Compiling Xapian and zlib for 64 bit operation
So if you really want to use Xapian in your Windows 64 bit environment, you're going to have to get your hands dirty. And, I can't guarantee that there won't be any issues since you're going to get a lot of compiler warnings about lost precision.
Prerequisites
You're going to need Visual Studio .NET 2005 or 2008 with C++ installed (if you're like me, you never thought you'd need it, so you didn't install it). Go install it.
Get the source code for zlib.
Get the build files (one zip) and source code (three gzip-ed archives) from the Flax hosting site.
Unzip the source code to a common location (I recommend c:\xapian to make your life easier). Under this directory, you should have three directories, one for xapian-bindings-x.x.x, one for xapian-core-x.x.x, and one for xapian-omega-x.x.x.
Unzip the Win32 build scripts from Flax into the xapian-code directory (it should unzip into a win32 subdirectory).

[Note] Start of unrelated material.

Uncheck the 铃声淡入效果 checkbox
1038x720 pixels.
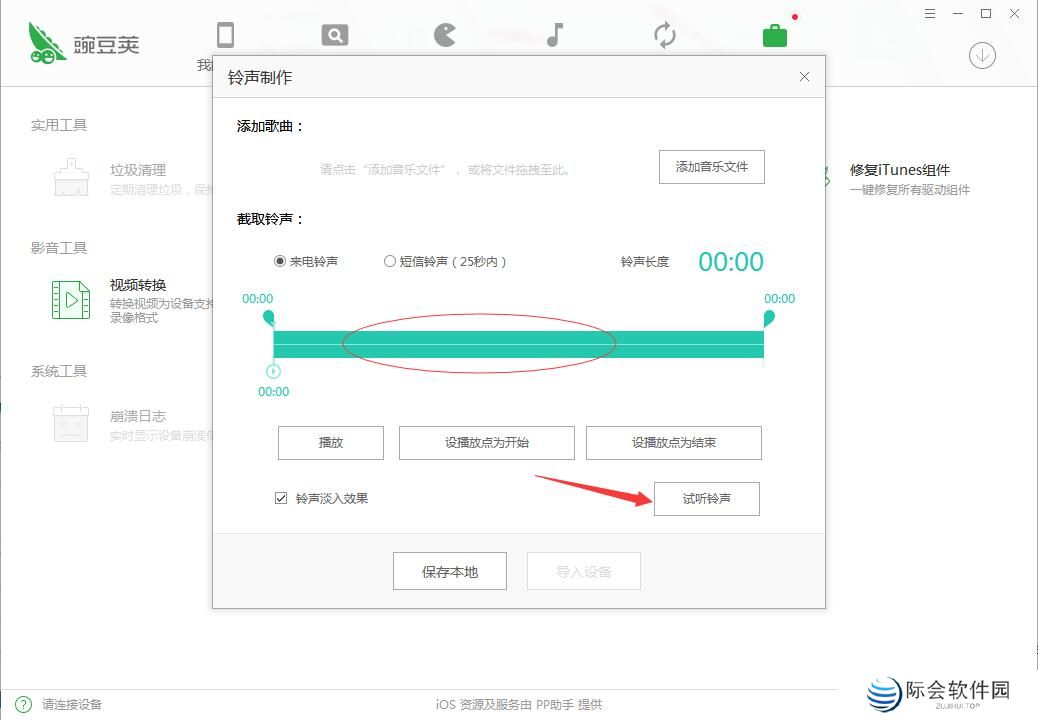(x=279, y=498)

Install ActivePerl (32 bit is fine, use the MSI). C:\perl is a good place for it.
Compiling zlib
Unzip the zlib source (to say c:\zlibsrc). Browse to the projects\visualc6 directory in the source. Open the zlib.dsw file. You'll likely be asked to convert the project, say Yes To All. Add an x64 build target (click the Win32 drop down, select Configuration Manager, under Active solution platform, click <new>, select x64, click OK, then Close). Select the LIB Release project from the dropdown and build it. Select the DLL Release project from the dropdown and build it.

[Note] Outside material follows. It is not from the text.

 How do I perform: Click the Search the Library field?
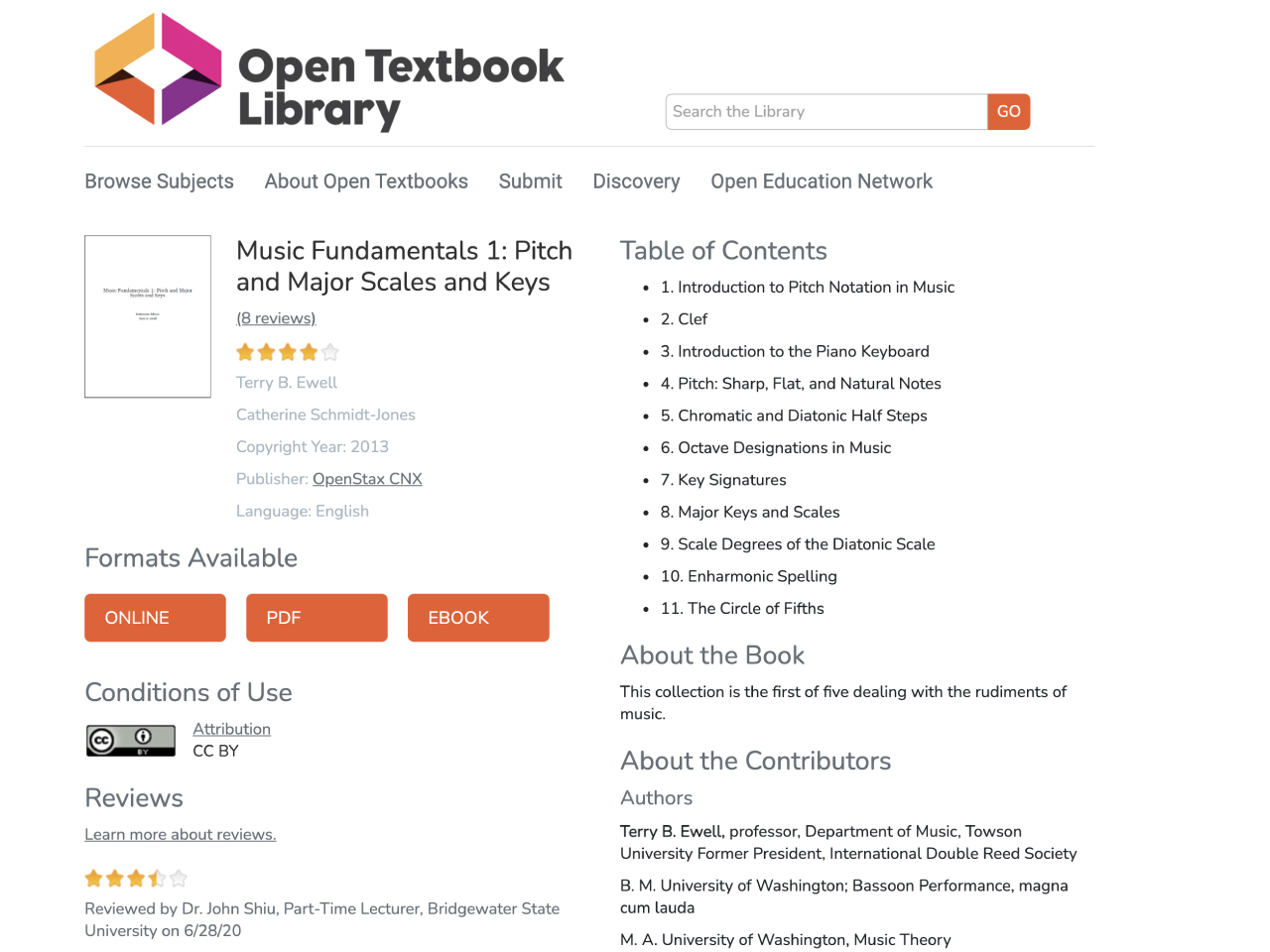tap(826, 112)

Create a zlib directory for use in building Xapian (say c:\zlib). Copy everything from the zlib source\projects\visualc6\win32_dll_release directory to the zlib directory. Create an include folder in the zlib directory. Copy the zlib source to that include directory. Create a lib directory in the zlib directory. Copy everything from zlib source\projects\visualc6\win32_lib_release to that lib directory. In this directory, make a copy of the zlib.lib file and rename it to zdll.lib.
Compiling Xapian
Edit the xapian-core\win32\config.mak file (use Notepad). Edit the following lines:
- (line 32): set this to an appropriate directory for your Perl installation
- (line 155): set this to an appropriate directory for your Visual Studio installation
- (line 166): set this to the zlib directory created above (c:\zlib)

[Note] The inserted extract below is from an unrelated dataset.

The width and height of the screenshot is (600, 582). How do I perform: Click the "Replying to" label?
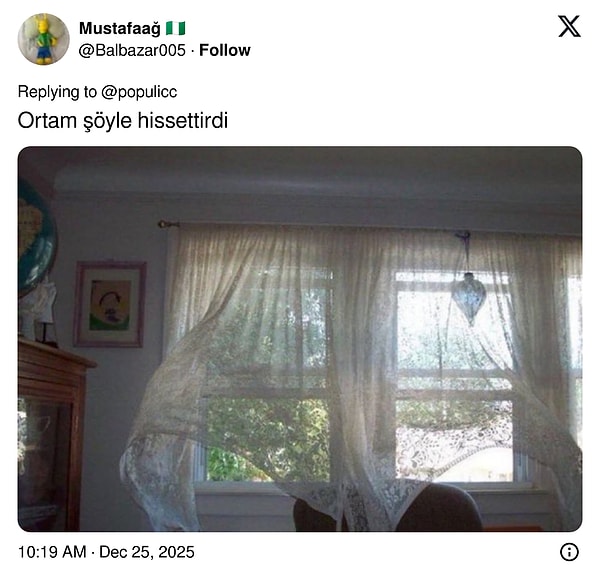pyautogui.click(x=57, y=92)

- (line 212): remove -D "_USE_32BIT_TIME_T"
Edit the xapian-core\win32\makedepend\makedepend.mak file (use Notepad). Edit the following line:
- (line 36): change /machine:I386 to /machine:AMD64
Edit xapian-core\common\utils.h and add the following lines:
string om_tostring(unsigned __int64 a);
Edit xapian-core\common\utils.cc and add the following lines:
string
om_tostring(unsigned __int64 val)
{
static const char fmt[] = { '%', 'I', '6', '4', 'd', 0 };
CONVERT_TO_STRING(fmt)
}
Open a "Visual Studio 2005 x64 Win64 Command Prompt" (it's under Visual Studio Tools on your Start menu). Change directories to c:\xapian\xapian-code.x.x.x\win32. Run "nmake". If everything goes according to plan, after a while, and a lot of compiler warnings about possible loss of data, it should be done compiling.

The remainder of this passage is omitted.